The database above has 2 partitions: [0,5) and [5,10). Table t is saved as a partitioned table pt with the partitioning column of ID.

To get a database handle, use function database and only specify the database path.

$ db=database("dfs://rangedb")

Value Domain

$ n=1000000
$ month=take(2000.01M..2016.12M, n)
$ x=rand(1.0, n)
$ t=table(month, x)
$ db=database("dfs://valuedb", VALUE, 2000.01M..2016.12M)
$ pt = db.createPartitionedTable(t, `pt, `month)
$ pt.append!(t)
$ select count(x) from pt;

count_x

1000000

The database above has 17*12=204 partitions. Each partition is a month between January 2000 and December 2016. Table t is saved as a partitioned table pt with the partitioning column of month.

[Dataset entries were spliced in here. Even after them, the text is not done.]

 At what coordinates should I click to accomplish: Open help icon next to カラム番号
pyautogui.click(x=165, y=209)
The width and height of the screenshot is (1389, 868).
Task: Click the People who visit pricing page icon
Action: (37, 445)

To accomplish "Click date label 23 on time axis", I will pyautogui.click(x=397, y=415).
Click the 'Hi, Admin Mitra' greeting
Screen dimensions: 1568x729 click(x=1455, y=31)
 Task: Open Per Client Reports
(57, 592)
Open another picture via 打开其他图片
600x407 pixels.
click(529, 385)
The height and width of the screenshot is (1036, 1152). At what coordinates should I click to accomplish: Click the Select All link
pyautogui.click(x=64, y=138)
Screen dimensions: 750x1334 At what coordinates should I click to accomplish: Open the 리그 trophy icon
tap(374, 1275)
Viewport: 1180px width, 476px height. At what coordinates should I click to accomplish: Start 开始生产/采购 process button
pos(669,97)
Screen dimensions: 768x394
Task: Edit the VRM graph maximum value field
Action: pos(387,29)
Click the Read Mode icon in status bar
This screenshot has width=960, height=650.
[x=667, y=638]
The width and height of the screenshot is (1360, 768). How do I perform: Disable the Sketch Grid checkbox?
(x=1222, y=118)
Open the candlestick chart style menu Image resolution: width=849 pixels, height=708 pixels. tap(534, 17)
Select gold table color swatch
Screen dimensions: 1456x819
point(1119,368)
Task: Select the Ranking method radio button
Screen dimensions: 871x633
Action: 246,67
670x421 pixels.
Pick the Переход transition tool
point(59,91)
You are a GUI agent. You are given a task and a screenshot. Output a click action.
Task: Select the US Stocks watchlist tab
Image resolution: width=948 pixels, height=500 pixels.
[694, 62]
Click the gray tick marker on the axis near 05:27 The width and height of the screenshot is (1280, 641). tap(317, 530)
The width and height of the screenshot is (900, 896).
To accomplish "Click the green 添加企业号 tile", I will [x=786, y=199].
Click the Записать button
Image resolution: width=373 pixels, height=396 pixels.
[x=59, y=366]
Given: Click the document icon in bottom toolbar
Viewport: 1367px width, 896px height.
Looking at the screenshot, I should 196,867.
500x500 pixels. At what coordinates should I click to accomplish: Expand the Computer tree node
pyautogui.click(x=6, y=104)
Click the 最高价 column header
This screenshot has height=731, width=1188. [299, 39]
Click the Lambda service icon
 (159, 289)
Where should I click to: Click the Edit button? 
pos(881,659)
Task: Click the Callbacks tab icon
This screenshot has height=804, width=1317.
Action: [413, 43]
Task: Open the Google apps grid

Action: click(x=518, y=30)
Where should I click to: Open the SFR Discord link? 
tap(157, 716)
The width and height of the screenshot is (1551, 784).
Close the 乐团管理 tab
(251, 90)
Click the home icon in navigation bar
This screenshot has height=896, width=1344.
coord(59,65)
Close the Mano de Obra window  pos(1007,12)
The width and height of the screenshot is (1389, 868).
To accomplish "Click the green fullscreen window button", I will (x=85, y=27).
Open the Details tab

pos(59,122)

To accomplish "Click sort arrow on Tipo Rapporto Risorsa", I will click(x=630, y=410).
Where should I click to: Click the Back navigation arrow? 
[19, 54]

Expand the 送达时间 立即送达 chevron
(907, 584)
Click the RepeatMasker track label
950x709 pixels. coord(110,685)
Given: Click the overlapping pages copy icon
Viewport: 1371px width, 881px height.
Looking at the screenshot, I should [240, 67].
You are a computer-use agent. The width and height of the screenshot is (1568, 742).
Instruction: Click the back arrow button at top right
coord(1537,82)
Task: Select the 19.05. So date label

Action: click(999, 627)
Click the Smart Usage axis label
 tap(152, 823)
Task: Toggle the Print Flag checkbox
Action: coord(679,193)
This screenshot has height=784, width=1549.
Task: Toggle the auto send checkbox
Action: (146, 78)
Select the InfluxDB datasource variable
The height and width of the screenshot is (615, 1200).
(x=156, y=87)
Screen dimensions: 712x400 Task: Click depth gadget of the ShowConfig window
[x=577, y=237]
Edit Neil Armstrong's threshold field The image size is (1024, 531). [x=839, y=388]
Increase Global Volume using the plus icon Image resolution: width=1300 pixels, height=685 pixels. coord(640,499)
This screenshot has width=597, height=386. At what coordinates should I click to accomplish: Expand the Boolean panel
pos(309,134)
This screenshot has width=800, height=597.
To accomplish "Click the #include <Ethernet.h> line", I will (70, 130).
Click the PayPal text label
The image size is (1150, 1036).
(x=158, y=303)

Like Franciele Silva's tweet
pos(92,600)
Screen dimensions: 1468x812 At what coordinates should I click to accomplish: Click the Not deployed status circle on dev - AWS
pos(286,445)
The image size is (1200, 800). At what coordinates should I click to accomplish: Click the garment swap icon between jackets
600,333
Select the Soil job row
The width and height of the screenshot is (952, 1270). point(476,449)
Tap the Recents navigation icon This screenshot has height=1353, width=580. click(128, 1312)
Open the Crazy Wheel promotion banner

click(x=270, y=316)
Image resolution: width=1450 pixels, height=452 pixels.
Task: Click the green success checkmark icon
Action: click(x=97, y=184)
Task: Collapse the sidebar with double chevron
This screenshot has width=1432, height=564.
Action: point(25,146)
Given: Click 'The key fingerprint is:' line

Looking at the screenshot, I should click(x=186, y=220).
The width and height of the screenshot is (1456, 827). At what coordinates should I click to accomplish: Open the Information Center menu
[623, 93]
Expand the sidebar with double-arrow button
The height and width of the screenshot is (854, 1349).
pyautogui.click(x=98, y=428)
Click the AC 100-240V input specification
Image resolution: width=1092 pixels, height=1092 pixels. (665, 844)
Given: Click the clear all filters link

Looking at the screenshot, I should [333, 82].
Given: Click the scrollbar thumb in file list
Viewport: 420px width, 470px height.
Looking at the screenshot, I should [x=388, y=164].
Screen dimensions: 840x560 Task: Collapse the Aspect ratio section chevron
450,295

For a database with value domain, we can increase the number of partitions after it is created. Please check addValuePartitions for details.

Hash Domain

In a hash domain (HASH), we need to specify the data type of the partitioning column and the number of partitions.

$ n=1000000
$ ID=rand(10, n)
$ x=rand(1.0, n)
$ t=table(ID, x)
$ db=database("dfs://hashdb", HASH,  [INT, 2])
$ pt = db.createPartitionedTable(t, `pt, `ID)
$ pt.append!(t)
$ select count(x) from pt;

count_x

1000000

The database dfs://hashdb above has 2 partitions. Table t is saved as a partitioned table pt with the partitioning column of ID.

List Domain

In a list domain (LIST), each element of the partition scheme vector corresponds to a partition.

$ n=1000000
$ ticker = rand(`MSFT`GOOG`FB`ORCL`IBM,n);
$ x=rand(1.0, n)
$ t=table(ticker, x)
$ db=database("dfs://listdb", LIST, [`IBM`ORCL`MSFT, `GOOG`FB])
$ pt = db.createPartitionedTable(t, `pt, `ticker)
$ pt.append!(t)
$ select count(x) from pt;

count_x

1000000

The database dfs://listdb above has 2 partitions. The first partition contains 3 tickers and the second contains 2 tickers.

Composite Domain

A composite domain (COMPO) can have 2 or 3 partitioning columns. Each partitioning column can be of range, value, list or hash domain.

$ n=1000000
$ ID=rand(100, n)
$ dates=2017.08.07..2017.08.11
$ date=rand(dates, n)
$ x=rand(10.0, n)
$ t=table(ID, date, x)

$ dbDate = database(, VALUE, 2017.08.07..2017.08.11)
$ dbID = database(, RANGE, 0 50 100)
$ db = database("dfs://compodb", COMPO, [dbDate, dbID])
$ pt = db.createPartitionedTable(t, `pt, `date`ID)
$ pt.append!(t)
$ select count(x) from pt;

count_x

1000000

The database dfs://compodb above has 2 levels of partitions. One level uses the value domain with 5 partitions. The other level uses the range domain with 2 partitions. In total the database has 5*2=10 partitions.